The initial lumbar CSF findings were not available for all patients, because in four patients a lumbar puncture could not be performed due to suspected increased intracranial pressure, and in others the CSF parameters were incomplete (mostly because the volume of CSF collected was too small). In the initial lumbar CSF, the leucocyte count was 3936 ± 5699 cells/µl (n = 81, range 3–33 334 µl), the protein concentration 458 ± 391 mg/dl (n = 75, range 33–1710 mg/dl) and the glucose concentration 22 ± 23 mg/dl (n = 71, range 0–92 mg/dl).
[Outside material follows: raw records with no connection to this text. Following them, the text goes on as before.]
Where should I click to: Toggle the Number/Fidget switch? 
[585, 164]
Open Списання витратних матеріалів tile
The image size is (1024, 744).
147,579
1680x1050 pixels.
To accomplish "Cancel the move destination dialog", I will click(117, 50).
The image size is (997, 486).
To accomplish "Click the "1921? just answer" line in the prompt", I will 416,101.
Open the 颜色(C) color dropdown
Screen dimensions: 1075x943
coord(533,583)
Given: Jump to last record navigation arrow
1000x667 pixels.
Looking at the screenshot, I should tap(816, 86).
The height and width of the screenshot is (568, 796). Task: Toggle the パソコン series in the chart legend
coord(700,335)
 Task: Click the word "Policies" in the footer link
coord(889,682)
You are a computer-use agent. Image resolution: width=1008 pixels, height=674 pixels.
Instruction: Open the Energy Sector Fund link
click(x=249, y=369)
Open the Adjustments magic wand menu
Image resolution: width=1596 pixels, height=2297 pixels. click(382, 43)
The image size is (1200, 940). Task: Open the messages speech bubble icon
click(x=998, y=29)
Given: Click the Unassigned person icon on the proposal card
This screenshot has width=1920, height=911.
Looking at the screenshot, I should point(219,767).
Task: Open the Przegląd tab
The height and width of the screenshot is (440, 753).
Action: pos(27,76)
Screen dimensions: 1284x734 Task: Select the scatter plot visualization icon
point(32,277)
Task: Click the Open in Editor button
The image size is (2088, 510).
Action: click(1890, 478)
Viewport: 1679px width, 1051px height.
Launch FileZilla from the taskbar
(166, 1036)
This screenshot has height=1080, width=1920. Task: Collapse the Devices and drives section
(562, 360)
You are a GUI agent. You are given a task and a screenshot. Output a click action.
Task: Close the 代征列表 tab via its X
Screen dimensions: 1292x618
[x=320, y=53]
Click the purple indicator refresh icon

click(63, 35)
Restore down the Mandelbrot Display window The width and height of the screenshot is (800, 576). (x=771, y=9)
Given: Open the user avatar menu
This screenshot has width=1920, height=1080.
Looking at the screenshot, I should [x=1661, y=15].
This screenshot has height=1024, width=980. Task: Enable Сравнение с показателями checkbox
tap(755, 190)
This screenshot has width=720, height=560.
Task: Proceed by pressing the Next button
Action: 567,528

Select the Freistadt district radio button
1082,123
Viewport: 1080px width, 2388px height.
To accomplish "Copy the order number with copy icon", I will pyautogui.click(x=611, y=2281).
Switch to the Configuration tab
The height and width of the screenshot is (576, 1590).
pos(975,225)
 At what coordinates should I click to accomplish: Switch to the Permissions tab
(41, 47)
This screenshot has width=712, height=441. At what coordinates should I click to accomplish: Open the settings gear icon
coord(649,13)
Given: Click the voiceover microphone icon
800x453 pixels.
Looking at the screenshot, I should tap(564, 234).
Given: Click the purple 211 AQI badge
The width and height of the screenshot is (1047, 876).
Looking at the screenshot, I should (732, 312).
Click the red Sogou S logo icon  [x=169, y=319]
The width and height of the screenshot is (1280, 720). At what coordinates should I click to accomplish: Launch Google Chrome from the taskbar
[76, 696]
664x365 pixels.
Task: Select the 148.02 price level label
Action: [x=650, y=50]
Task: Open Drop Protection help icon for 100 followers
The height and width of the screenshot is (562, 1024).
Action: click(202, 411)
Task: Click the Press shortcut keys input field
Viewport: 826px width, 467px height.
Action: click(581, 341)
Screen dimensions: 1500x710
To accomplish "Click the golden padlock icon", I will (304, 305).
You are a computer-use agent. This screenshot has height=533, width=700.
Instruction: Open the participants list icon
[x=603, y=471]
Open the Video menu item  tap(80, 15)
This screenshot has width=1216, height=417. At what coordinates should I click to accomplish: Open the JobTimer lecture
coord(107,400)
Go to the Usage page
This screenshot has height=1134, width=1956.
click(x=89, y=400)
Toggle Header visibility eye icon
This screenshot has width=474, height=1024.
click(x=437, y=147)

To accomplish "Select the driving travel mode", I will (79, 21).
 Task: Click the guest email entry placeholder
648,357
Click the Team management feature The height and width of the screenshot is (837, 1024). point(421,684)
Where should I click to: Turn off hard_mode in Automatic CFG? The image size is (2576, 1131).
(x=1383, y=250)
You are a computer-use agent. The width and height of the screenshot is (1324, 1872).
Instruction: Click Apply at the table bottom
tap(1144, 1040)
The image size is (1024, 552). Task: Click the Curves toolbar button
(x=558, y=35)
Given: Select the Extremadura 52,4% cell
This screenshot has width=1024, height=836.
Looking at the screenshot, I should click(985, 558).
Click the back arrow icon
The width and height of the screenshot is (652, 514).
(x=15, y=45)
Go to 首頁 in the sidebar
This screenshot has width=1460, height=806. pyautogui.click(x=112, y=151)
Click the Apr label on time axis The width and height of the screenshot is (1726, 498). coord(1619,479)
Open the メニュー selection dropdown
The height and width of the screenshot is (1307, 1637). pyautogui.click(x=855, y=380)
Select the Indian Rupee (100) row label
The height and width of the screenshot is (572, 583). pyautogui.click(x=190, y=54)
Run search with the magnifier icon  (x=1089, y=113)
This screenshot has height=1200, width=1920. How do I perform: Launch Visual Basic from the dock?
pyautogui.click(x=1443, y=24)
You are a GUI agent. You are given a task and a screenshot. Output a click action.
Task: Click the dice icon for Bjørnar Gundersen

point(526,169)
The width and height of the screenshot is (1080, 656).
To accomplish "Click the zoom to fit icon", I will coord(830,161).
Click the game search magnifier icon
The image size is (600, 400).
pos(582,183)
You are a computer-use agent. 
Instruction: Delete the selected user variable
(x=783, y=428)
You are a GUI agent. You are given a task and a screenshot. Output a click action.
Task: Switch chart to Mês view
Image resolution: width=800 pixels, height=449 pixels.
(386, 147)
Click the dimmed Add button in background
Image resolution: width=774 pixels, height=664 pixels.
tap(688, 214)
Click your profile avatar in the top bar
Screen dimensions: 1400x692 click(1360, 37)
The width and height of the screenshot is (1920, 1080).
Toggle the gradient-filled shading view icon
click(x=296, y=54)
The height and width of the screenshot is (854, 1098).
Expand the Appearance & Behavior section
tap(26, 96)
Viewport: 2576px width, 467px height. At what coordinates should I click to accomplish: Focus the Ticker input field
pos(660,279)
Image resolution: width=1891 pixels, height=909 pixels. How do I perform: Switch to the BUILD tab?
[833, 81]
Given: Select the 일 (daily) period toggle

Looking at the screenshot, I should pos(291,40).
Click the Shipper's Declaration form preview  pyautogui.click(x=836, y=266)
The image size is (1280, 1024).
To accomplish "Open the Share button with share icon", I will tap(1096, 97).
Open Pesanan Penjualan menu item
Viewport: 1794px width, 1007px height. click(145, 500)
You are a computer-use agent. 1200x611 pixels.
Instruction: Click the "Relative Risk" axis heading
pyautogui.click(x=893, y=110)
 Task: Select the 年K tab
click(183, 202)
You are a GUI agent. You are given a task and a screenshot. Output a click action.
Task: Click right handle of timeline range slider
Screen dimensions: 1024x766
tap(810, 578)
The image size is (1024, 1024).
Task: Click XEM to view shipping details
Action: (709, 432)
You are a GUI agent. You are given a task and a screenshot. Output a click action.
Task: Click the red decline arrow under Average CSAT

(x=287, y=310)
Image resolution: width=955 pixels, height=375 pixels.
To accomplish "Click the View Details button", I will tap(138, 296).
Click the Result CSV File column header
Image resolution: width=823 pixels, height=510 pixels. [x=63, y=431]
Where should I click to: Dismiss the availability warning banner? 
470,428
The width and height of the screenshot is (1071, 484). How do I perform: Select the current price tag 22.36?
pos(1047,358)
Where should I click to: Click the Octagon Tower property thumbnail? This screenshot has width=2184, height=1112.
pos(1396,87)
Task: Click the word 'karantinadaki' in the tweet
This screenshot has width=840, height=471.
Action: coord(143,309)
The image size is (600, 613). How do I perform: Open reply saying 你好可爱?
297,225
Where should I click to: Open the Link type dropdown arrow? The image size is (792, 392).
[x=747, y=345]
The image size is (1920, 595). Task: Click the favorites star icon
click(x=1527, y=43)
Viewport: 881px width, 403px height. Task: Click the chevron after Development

The CSF leucocyte counts correlated positively with the glucose level (r = 0.337, n = 70, P = 0.004) but not with the protein concentration (r = –0.023, n = 74, P = 0.846). Furthermore, the protein concentration correlated negatively with the glucose level (r = –0.455, n = 69, P < 0.001).
CSF cultures were performed initially in 83 patients; they were positive in 63 cases (75.9%). Blood cultures were performed initially in 76 patients; they were positive in 49 cases (64.5%). Thirty-nine patients had positive CSF and blood cultures, 16 patients had positive CSF cultures and negative blood cultures, and in 8 patients with positive CSF cultures no blood cultures were performed. Seven of the patients with negative CSF cultures had positive blood cultures (all of these patients also had a positive Gram stain or antigen test in the CSF). Of the 4 patients in whom a lumbar puncture could not be performed initially, 3 had positive blood cultures and 1 with a negative blood culture had a positive Gram stain in ventricular CSF. Of the remaining 13 patients with negative cultures or lacking cultures, 8 tested positive for pneumococcal antigen in the CSF and in 5 subjects the diagnosis was based only on the detection of Gram-positive diplococci in the CSF.
Underlying conditions (predisposition for invasive pneumococcal infection) or associated infections were present in 80 patients (92.0%) (Table 1). Details about the asplenic patients are given in Table 2.
|
|
Of the 87 patients, 9 (10.3%) had recurrent bacterial meningitis (the episode under study was the second in 4, the third in 3, the fifth in 1 and the sixth in 1 patient). In 5 of them, a CSF fistula was diagnosed and treated surgically; 3 patients had chronic or relapsing sinusitis or otitis and 1 patient suffered from terminal renal insufficiency.
Spectrum of complications and clinical outcome
Sixty-five patients (74.7%) had meningitis-associated intracranial complications.
Twenty-four subjects (27.6%) developed seizures. In 9 patients, the seizures were clearly focal in origin (secondarily generalized tonic–clonic seizures occurred in 4 of them). In 6 of the 9 patients, a corresponding focal brain lesion could be detected neuroradiologically. Of the 15 patients in whom only primarily generalized tonic–clonic seizures were observed, no clear cerebral pathology was evident at the time of the first seizure in 11 patients; however, 4 of the patients had CT findings suggesting intracranial hypertension [brain oedema in 3 patients, hydrocephalus and multiple intracerebral haemorrhages (ICHs) in 1].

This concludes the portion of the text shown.